### The data
◆ ◆ ◆ ◆

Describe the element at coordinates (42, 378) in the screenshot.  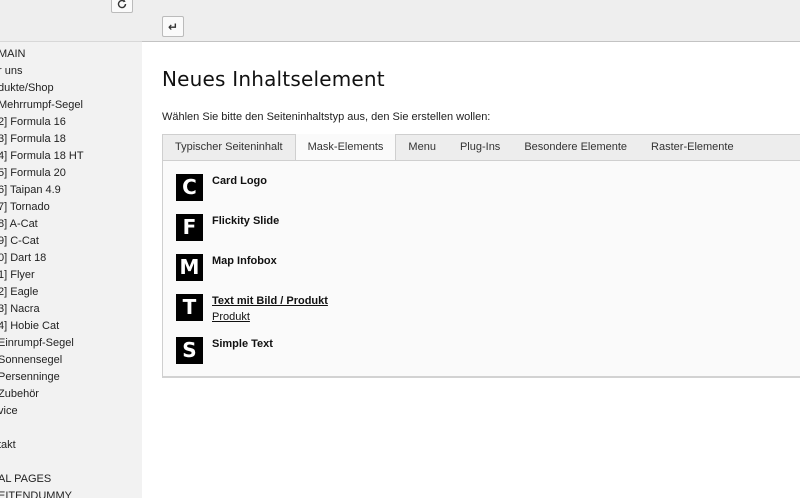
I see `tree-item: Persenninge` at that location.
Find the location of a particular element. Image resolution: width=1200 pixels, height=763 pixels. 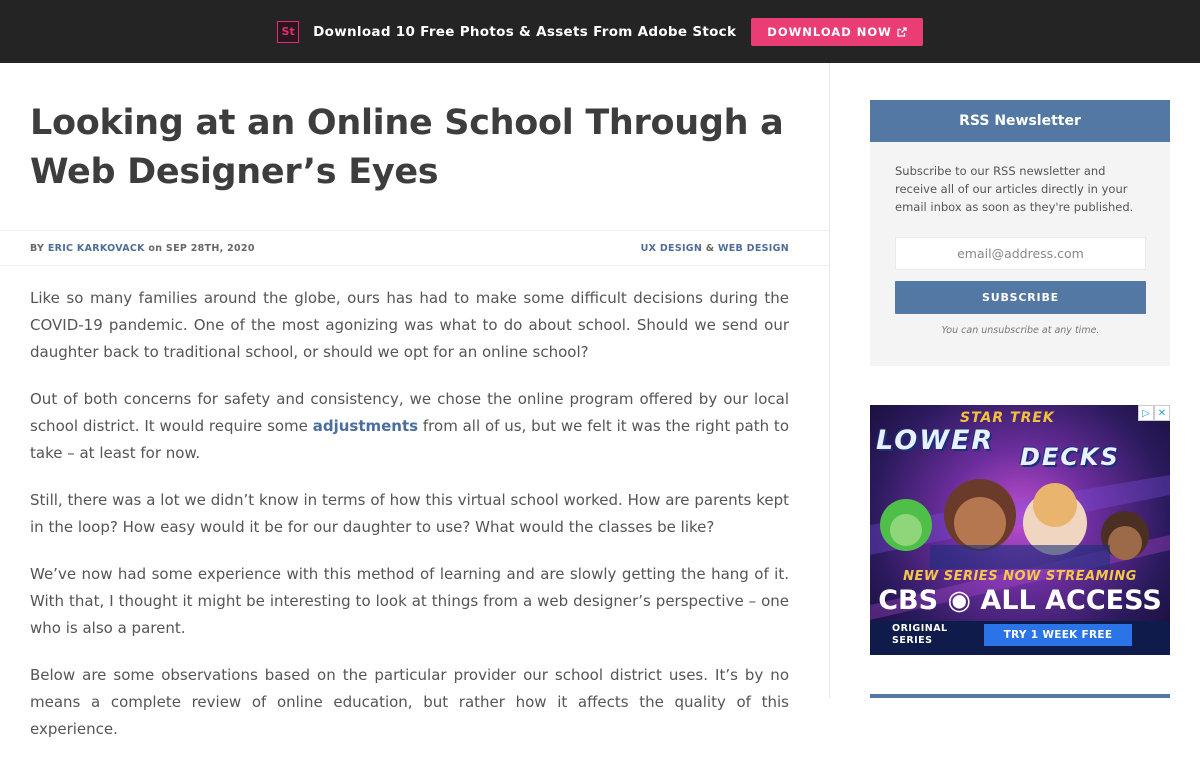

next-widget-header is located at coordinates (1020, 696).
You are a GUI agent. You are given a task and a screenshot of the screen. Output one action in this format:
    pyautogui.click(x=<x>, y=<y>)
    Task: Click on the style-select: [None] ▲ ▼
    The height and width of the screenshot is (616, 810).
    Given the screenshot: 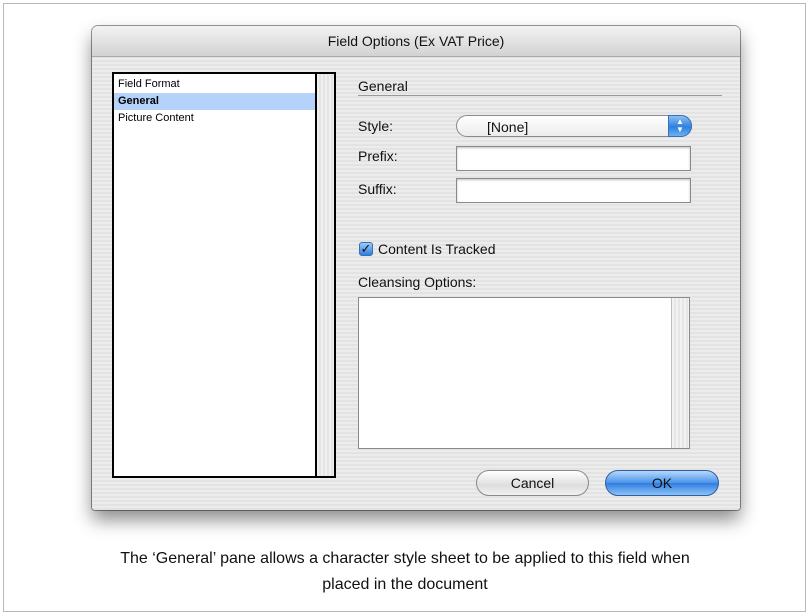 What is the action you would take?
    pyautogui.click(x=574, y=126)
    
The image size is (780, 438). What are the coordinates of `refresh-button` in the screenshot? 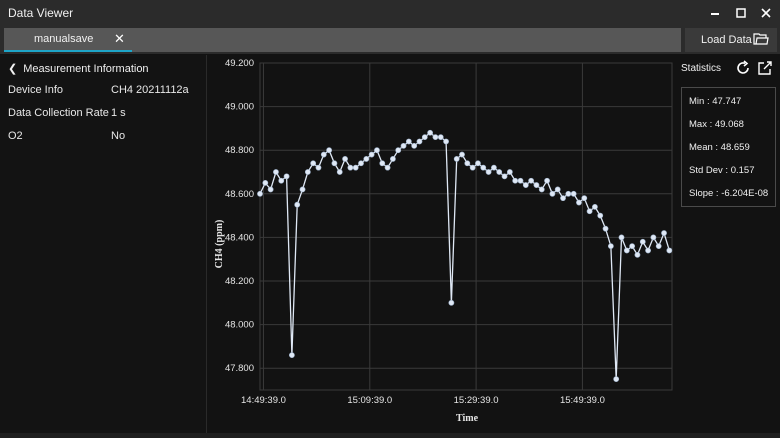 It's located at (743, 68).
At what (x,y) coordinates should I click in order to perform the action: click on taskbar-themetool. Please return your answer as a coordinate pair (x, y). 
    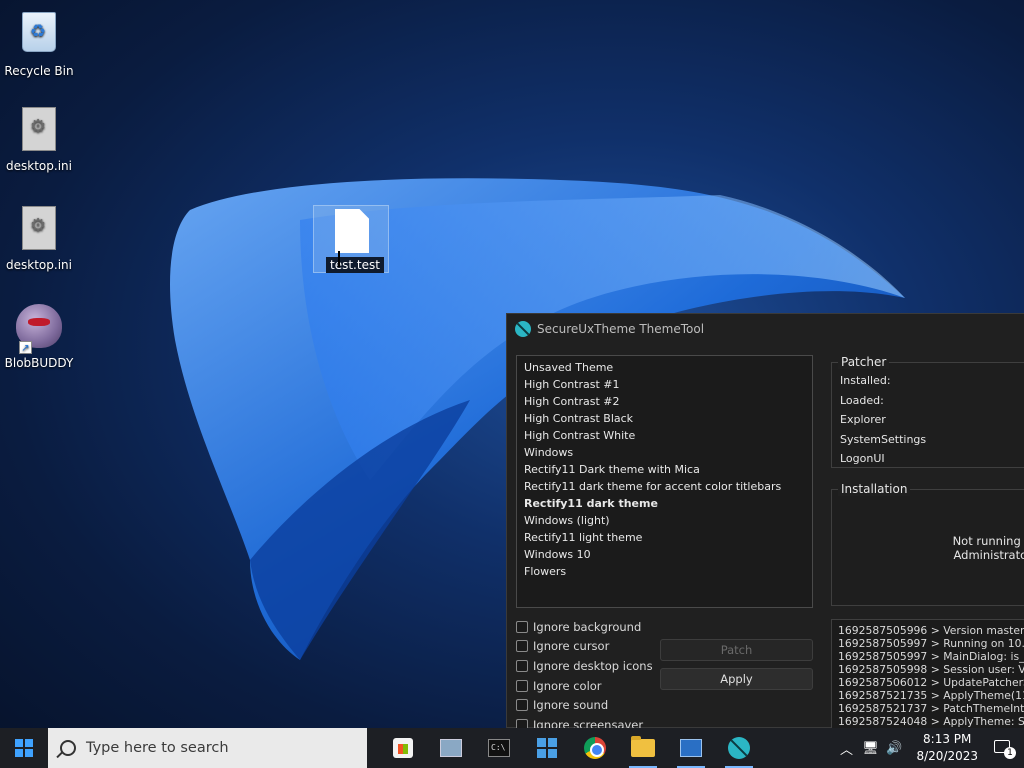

◆ ◆ ◆ ◆

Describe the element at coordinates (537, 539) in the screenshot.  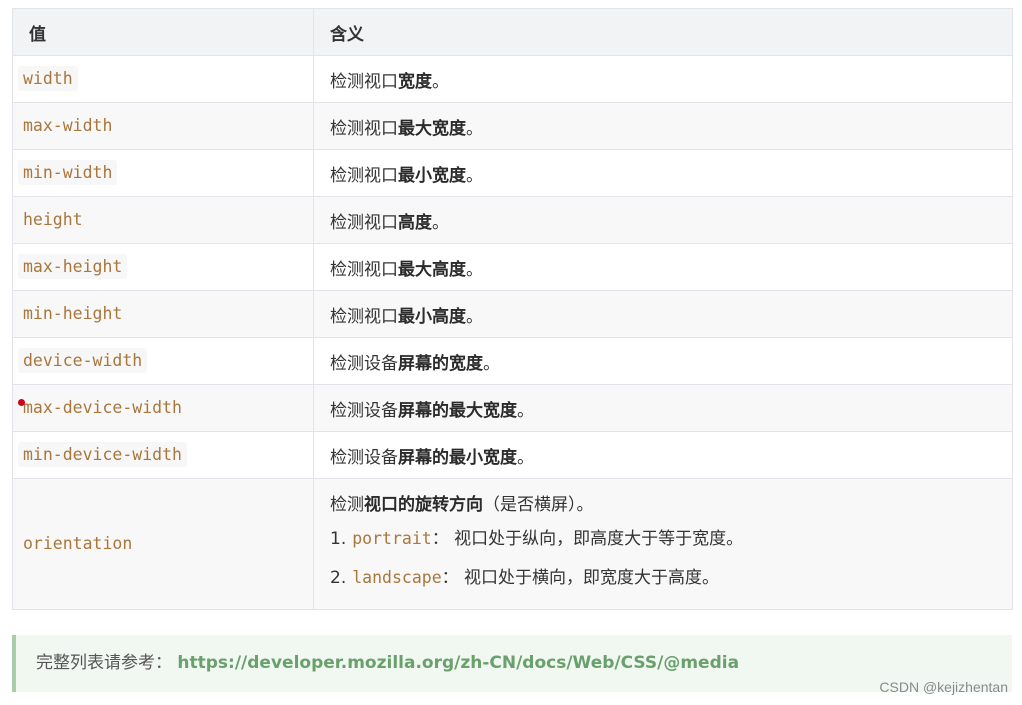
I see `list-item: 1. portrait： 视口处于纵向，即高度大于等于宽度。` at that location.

◆ ◆ ◆ ◆

### Exercise
Starting with the line containing "You are a GUI" and going on through the line containing "The height and", write those lines out again with "GUI agent" swapped for "desktop assistant" and nothing else altered.

### Your response
You are a desktop assistant. You are given a task and a screenshot of the screen. Output one action in this format:
    pyautogui.click(x=<x>, y=<y>)
    Task: Click on the style-select: [None] ▲ ▼
    The height and width of the screenshot is (616, 810).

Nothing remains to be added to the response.